Longreach Shire, with an area of 23,561 sq km and generally 700 km west of Rockhampton, was amalgamated with Ilfracombe and Isisford Shires in 2008 to form Longreach Regional Council.

European settlement of the district followed the expedition of William Landsborough and Nat Buchanan, who in searching for the Burke and Wills party reported favourably on the area's prospects. In 1863 the first pastoral lease was granted, 'Bowen Downs'. A vast and unwieldy holding, Bowen Downs was targeted by cattle duffer Harry 'Captain Starlight' Readford and gang in 1870, who drove some 1000 head of cattle overland to the Adelaide markets. The early giant landholdings were resumed and broken up into smaller portions in the 1880s.

The shire's administrative centre, Longreach, came about as a railway terminus (1892). Within four years the town was supporting four hotels, and had grown to a population of 1600 by 1901. The district was under the Aramac local government division and the town successfully agitated for severance as a separate division in 1900. By then the new shire was a mixture of large pastoral stations and smaller closer-settlement farm units. Many of the latter were uneconomic, too small to withstand the uneven seasons – particularly the 1902 drought – and were amalgamated.

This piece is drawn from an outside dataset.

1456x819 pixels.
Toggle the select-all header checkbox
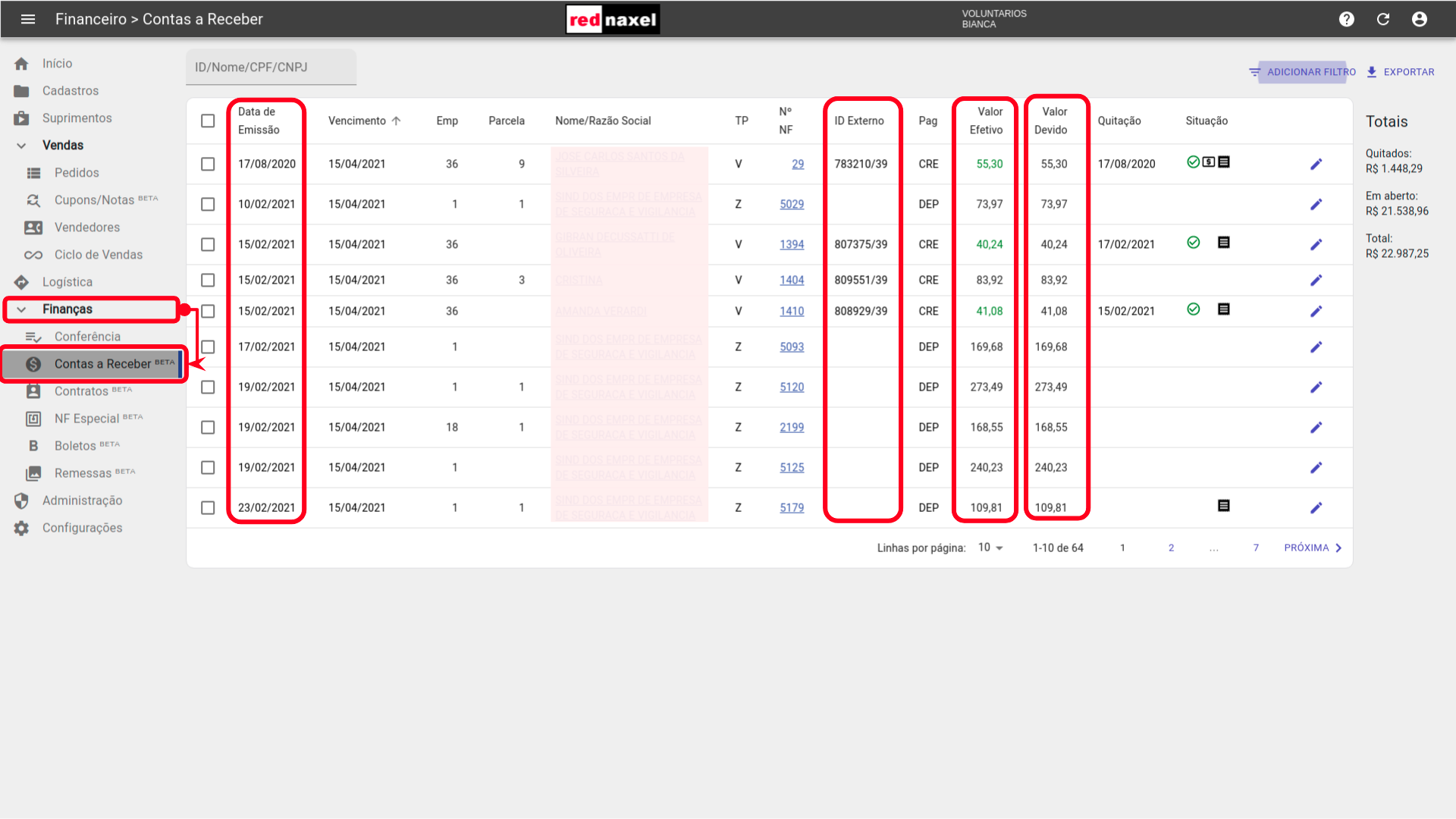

A shire hall was built in Longreach in 1904, replaced twice when fires destroyed the buildings in 1927 and 1958. Those events were illustrative of both Longreach's sometimes precarious water supply and the town's self-belief. In 1927 the railway was extended north-west to Winton, and a railway town, Morelle, 60 km from Longreach, established, the shire's third town, following Longreach itself and the shire's first town, Arilahlah, downstream from Longreach on the Thomson River, but overlooked by railway surveyors in 1887 when fixing on a place for the railway terminus.

 Arrilalah (Forest Grove) was described in the 1903 Australian handbook:

Longreach Shire was described in the 1946 Australian Blue Book:

Longreach was a sheep grazing region, and experienced shearers' strikes in the 1890s, 1920s and 1950s. Beef cattle herds were small, but the adoption of the Santa Gertrudis breed brought more climatically suited animals and herd numbers tripled from 1970-75. In 1993 the shire had nearly 58,000 meat cattle, 864,000 sheep and 127,000 lambs. Tourism also became important in the 1980s, with the establishment of the Stockman's Hall of Fame (1988), the Qantas Founders Museum and the Powerhouse Museum. In 2001, 378 persons were employed in agriculture etc, 130 in hospitality, 209 in education, 142 in government and over 250 in other service industries.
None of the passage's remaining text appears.